E siamo nel 2012….

Qualche tempo fa alla porta dell’ufficio presso cui lavoro si presenta una ragazzina che mi chiede come può salire un uomo disabile che ha bisogno di parlare con uno dei responsabili.

Scendo costernata e spiego loro che non so proprio come aiutarli. C’è solo una scala per salire, pure stretta, e non è attrezzata per il trasporto delle carrozzine. Né, peraltro, posso in qualche modo portare su a braccia la persona, in quanto non ho sufficiente forza per issare una carrozzina, anche con l’aiuto della ragazzina e di quella che penso fosse sua madre.
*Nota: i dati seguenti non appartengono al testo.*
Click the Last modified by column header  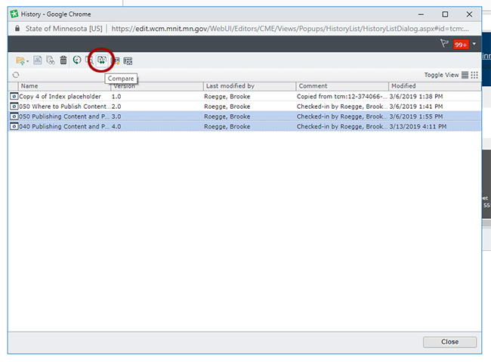point(248,86)
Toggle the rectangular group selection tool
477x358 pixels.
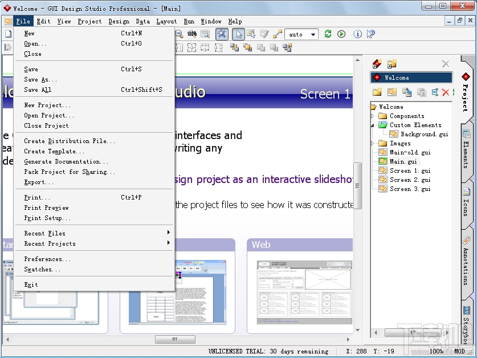[251, 34]
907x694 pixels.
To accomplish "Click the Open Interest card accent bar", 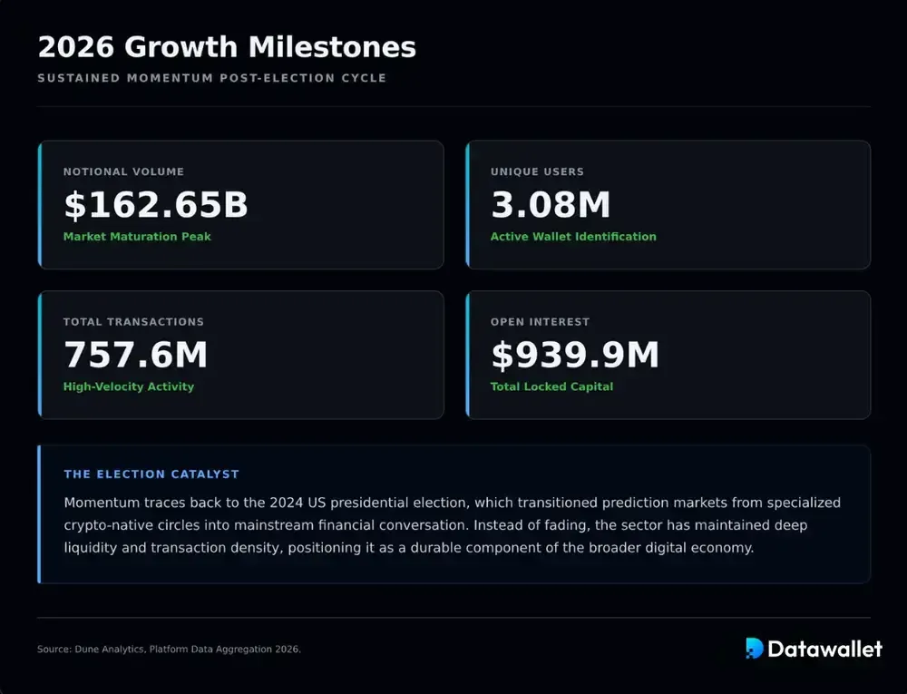I will [468, 354].
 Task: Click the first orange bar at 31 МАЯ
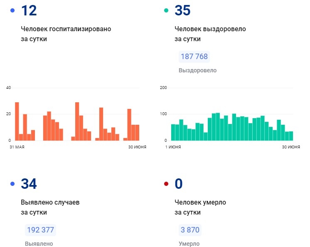(17, 121)
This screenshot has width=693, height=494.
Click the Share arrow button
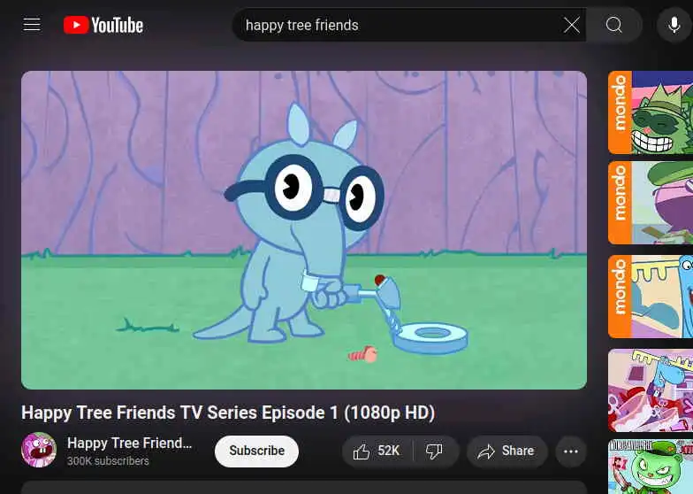[507, 452]
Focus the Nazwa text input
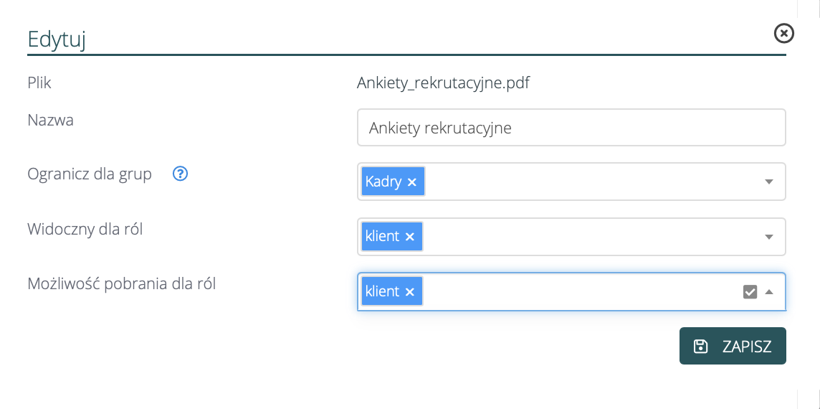The image size is (820, 409). point(571,128)
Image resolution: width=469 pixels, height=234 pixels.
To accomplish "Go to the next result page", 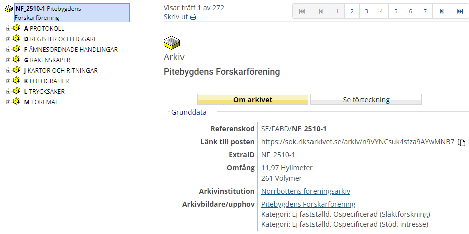I will [x=441, y=11].
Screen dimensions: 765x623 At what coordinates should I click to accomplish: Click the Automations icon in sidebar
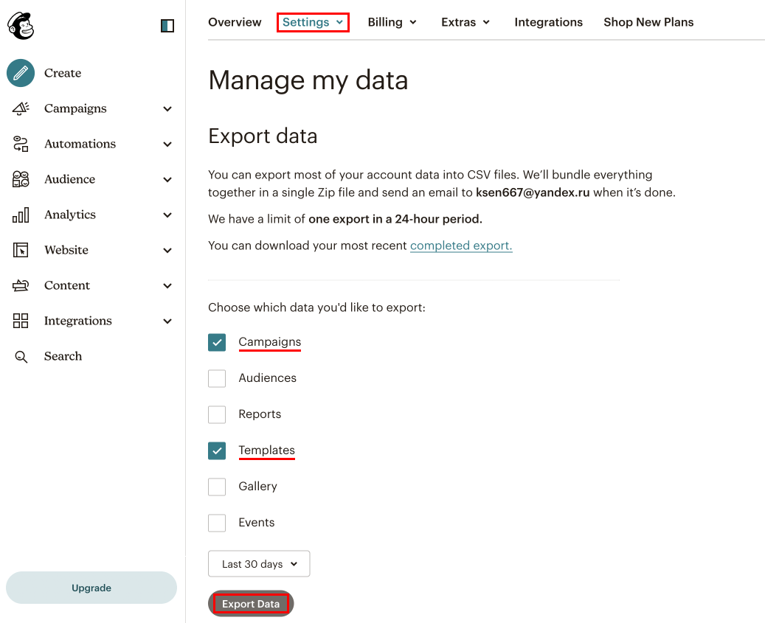pyautogui.click(x=20, y=144)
L’unica cosa che ho potuto fare è accompagnarli ad un bar vicino dove hanno potuto accomodarsi ad un tavolino all’aperto, visto che, per fortuna, era una bella giornata. Dopodiché, non potendo lasciare l’ufficio scoperto, son dovuta tornare alle mie attività, lasciandoli soli ad attendere il responsabile e senza poter offrire loro altro aiuto.

Pur essendo perfettamente consapevole di non avere nessuna colpa, mi sono vergognata profondamente, chiedendomi come fosse possibile che nel 2012 ci fossero ancora luoghi inaccessibili ai disabili!

Possibile che riusciamo ad arrivare su Marte e non siamo in grado di far salire un uomo in carrozzina al primo piano di un palazzo? Davvero non ci sono modi per attrezzare i palazzi storici per l’accesso ai disabili salvaguardandone, ovviamente, la struttura?

Quel giorno per quell’uomo non ho potuto fare nulla, ma ho pensato che sollevare, di nuovo, l’attenzione sul problema, forse, potrebbe essergli di qualche aiuto per non trovarsi, in futuro, nella medesima situazione!